» Record set
↓↓↓
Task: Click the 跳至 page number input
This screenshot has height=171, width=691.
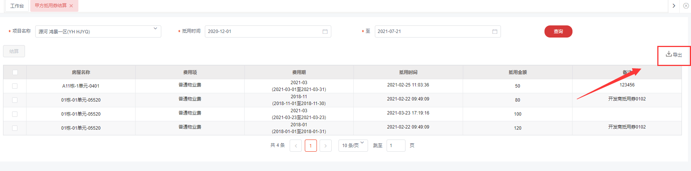Action: pyautogui.click(x=396, y=146)
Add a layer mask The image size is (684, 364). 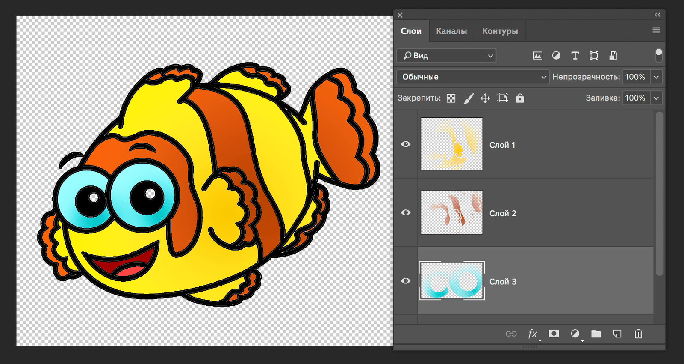click(554, 334)
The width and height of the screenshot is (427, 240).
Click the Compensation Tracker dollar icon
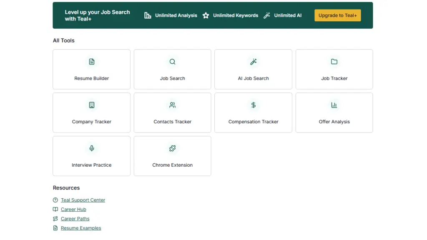click(x=253, y=105)
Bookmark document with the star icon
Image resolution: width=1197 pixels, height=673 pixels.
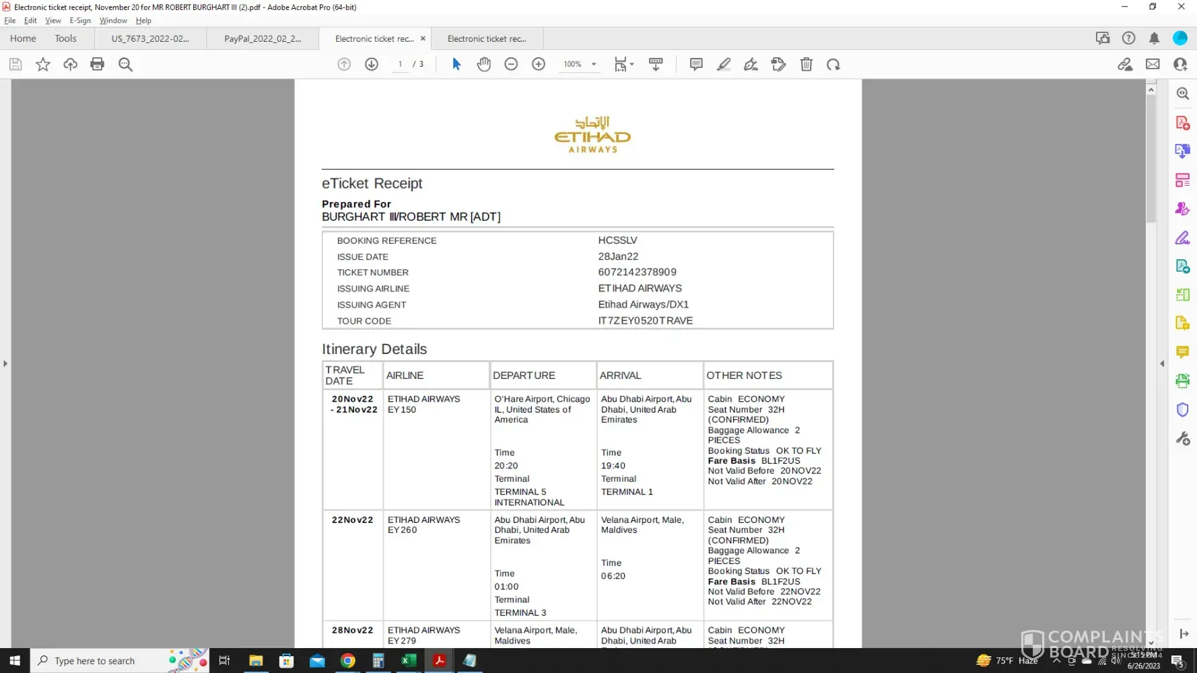[43, 65]
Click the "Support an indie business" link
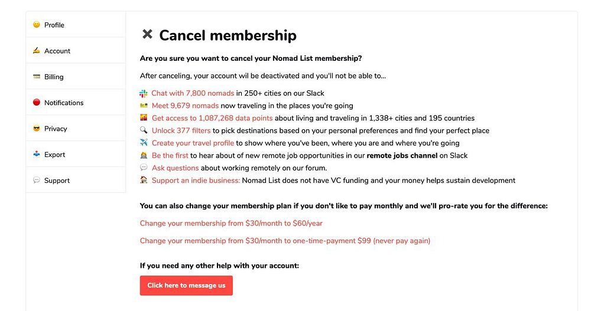The image size is (591, 311). (x=196, y=181)
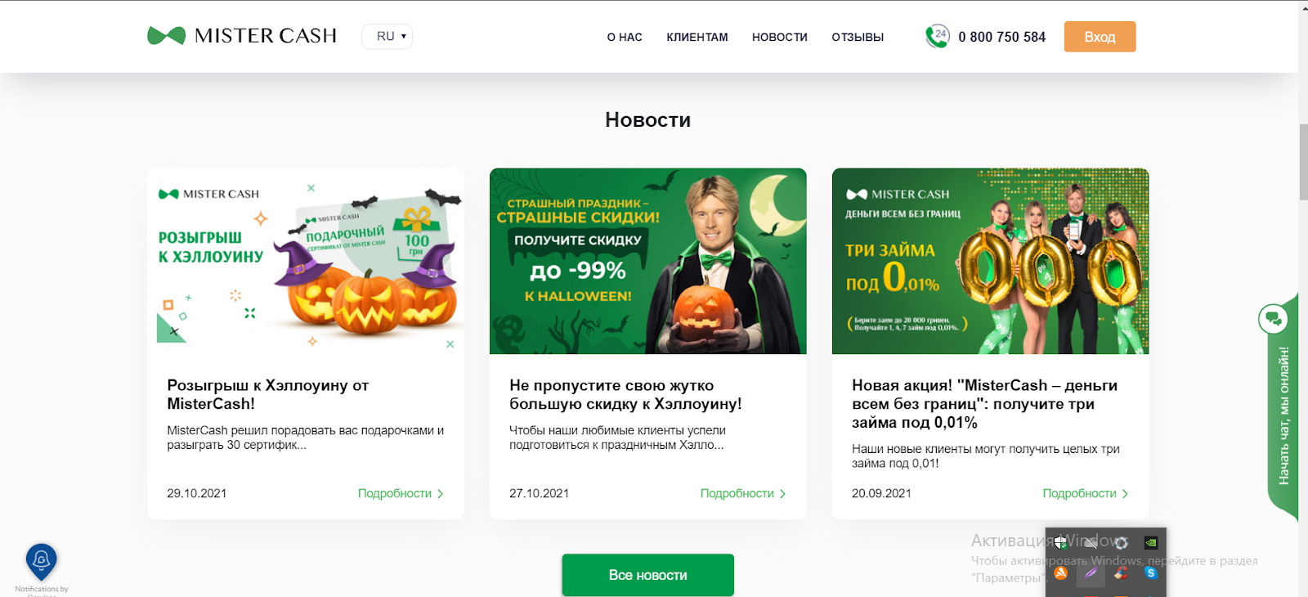Click the Avast tray icon
The image size is (1308, 597).
click(x=1060, y=572)
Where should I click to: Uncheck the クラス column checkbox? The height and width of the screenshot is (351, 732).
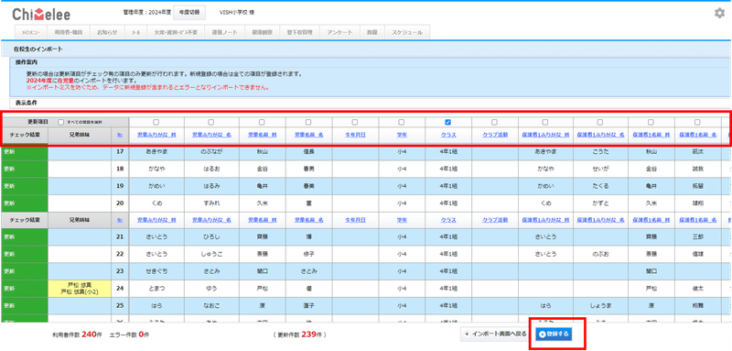pyautogui.click(x=448, y=122)
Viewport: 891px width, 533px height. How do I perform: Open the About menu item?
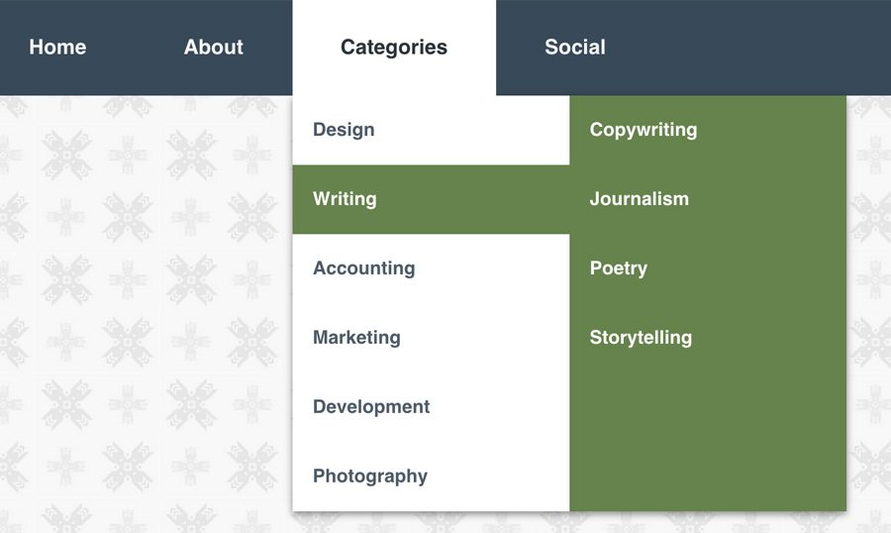213,48
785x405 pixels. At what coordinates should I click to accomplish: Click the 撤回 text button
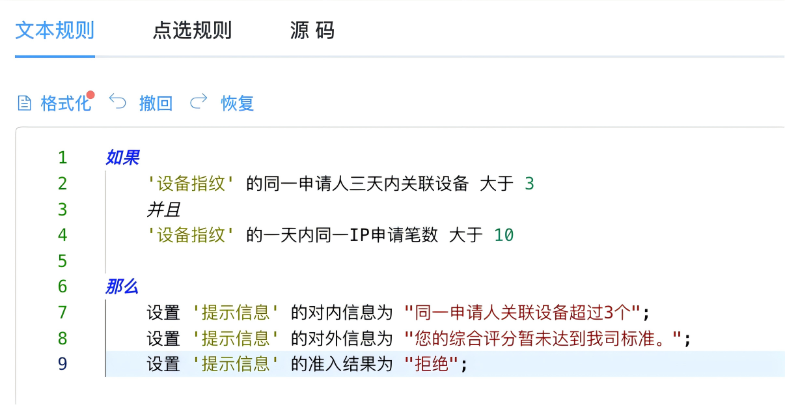click(x=156, y=103)
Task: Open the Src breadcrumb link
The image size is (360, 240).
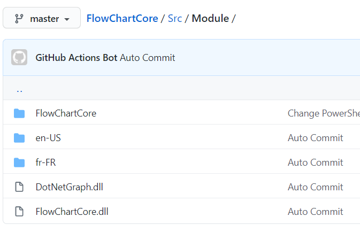Action: pyautogui.click(x=174, y=18)
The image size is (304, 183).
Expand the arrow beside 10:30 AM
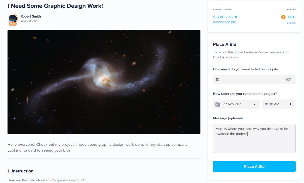[290, 104]
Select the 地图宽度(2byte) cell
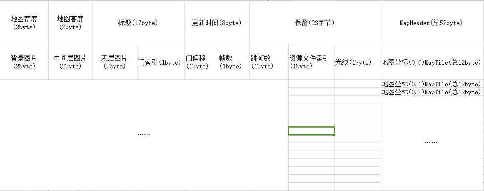The height and width of the screenshot is (191, 484). (24, 23)
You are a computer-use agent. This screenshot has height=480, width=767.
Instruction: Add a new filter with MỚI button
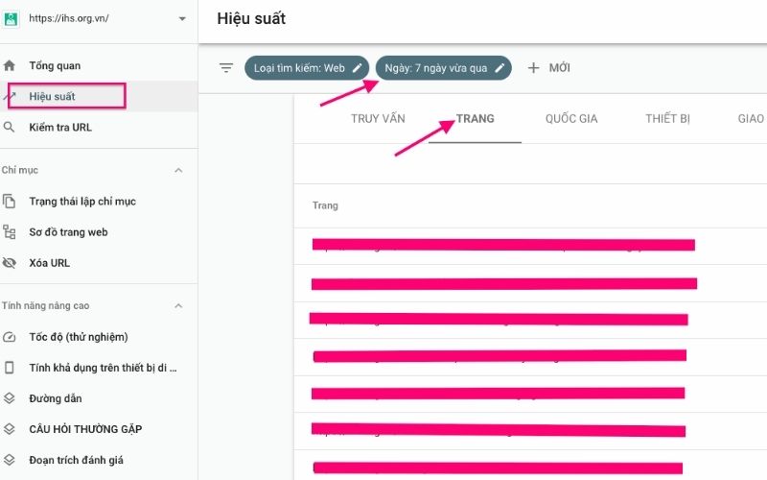(x=549, y=68)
↑↑↑
» Task directions
Only what runs from the line with "Click the Compensation Tracker dollar icon" through the last line of the listing above belongs in the answer, set down exactly and free of pictures.

» Result for this task
Click the Compensation Tracker dollar icon
click(x=253, y=105)
Bookmark document with the star icon
Image resolution: width=1197 pixels, height=673 pixels.
[43, 65]
Click the "Support an indie business" link
The image size is (591, 311). (x=196, y=181)
Click the Avast tray icon
The image size is (1308, 597).
click(x=1060, y=572)
Where should I click to: Uncheck the クラス column checkbox? The height and width of the screenshot is (351, 732).
pyautogui.click(x=448, y=122)
Viewport: 891px width, 533px height. How do I perform: Open the About menu item?
213,48
785x405 pixels. At what coordinates should I click to accomplish: Click the 撤回 text button
click(x=156, y=103)
Task: Open the Src breadcrumb link
The image size is (360, 240).
Action: pyautogui.click(x=174, y=18)
The image size is (304, 183).
Expand the arrow beside 10:30 AM
[290, 104]
Select the 地图宽度(2byte) cell
The height and width of the screenshot is (191, 484). (24, 23)
You are a computer-use agent. This screenshot has height=480, width=767.
Instruction: Add a new filter with MỚI button
(x=549, y=68)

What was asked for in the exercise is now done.